Artificial Intelligence will not be the only game-changing trait in robots of the future. These next-generation droids could also be made from soft materials that can mimic human muscles, according to researchers in Colorado.
Researchers, working in the project, said that these artificial muscles can imitate the expansion and contraction of biological muscles, self-sense their movements and self-heal from electrical damage. These muscles will not only be significantly stronger and faster than their natural counterparts, but will also be able to handle delicate objects like a raspberry and a raw egg without damaging them.
Dubbed hydraulically amplified self-healing electrostatic (HASEL) actuators, these new robots give up the bulky, rigid pistons and motors of conventional robots, and use soft and electrically activated structures that exceed or match the strength, speed and efficiency of biological muscle.

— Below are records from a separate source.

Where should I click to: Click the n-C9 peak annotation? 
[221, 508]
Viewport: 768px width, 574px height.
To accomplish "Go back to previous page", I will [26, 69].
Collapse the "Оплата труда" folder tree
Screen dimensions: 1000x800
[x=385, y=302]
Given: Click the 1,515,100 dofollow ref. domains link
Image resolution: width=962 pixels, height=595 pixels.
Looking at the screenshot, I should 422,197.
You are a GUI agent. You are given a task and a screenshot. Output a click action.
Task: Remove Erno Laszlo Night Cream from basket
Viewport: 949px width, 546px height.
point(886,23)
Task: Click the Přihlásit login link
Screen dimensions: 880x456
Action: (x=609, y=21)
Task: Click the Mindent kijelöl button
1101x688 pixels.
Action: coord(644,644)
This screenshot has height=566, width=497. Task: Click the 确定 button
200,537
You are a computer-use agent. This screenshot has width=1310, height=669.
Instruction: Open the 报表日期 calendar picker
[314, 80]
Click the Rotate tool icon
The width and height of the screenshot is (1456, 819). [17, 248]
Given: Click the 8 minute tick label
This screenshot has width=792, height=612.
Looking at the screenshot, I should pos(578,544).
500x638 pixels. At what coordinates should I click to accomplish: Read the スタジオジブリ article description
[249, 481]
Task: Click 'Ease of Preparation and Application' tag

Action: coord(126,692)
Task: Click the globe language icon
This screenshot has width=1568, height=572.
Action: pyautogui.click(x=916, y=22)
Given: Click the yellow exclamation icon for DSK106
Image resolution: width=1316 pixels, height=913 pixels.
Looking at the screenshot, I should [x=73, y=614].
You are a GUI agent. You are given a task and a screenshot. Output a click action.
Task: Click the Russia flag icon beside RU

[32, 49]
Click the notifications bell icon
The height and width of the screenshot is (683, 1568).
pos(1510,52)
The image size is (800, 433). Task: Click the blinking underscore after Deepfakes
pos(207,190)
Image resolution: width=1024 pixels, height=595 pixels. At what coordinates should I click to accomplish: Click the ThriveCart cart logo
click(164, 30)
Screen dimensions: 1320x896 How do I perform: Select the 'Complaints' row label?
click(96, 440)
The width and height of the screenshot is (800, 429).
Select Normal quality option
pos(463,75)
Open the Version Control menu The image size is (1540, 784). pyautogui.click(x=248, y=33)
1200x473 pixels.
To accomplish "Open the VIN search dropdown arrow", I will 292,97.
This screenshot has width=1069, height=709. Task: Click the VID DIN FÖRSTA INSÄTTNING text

Scientists believe that this versatility may enable artificial muscles for human-like future robots and a next generation of prosthetic limbs. The researchers developed three designs of HASEL actuators that are detailed in separate papers appearing in the journals Science and Science Robotics.
"We draw our inspiration from the astonishing capabilities of biological muscle," Christoph Keplinger, senior author and assistant professor in the Department of Mechanical Engineering at the University of Colorado at Boulder, said in a statement. "Just like biological muscle, HASEL actuators can reproduce the adaptability of an octopus arm, the speed of a hummingbird and the strength of an elephant."
One of the three iterations created by the researchers consists of a donut-shaped shell filled with an electrically insulating liquid (such as canola oil), and is hooked up to a pair of opposing electrodes. When voltage is applied, the electrically insulating liquid, which can immediately regain its insulating properties and heal any damage caused by high voltage, gets displaced and changes the shape of the surrounding membrane.
In another method, a layer of the special liquid is sandwiched between several layers of highly stretchable ionic conductors. This HASEL design expands and contracts linearly upon electrical activation to either lift a suspended gallon of water or flex a mechanical arm holding a baseball.
"The ability to create electrically powered soft actuators that lift a gallon of water at several times per second is something we haven't seen before. These demonstrations show the exciting potential for HASEL," Eric Acome, a doctoral student in Keplinger group and the lead author of the paper, said in the statement.
The third method, which is apparently most applicable for robotics, uses three small rectangular pouches filled with the liquid and contracts on application of a voltage much like biological muscle.
"We can make these devices for around 10 cents, even now," Nicholas Kellaris, also a doctoral student in the Keplinger group and the co-author of the study, said. "The materials are low-cost, scalable and compatible with current industrial manufacturing techniques."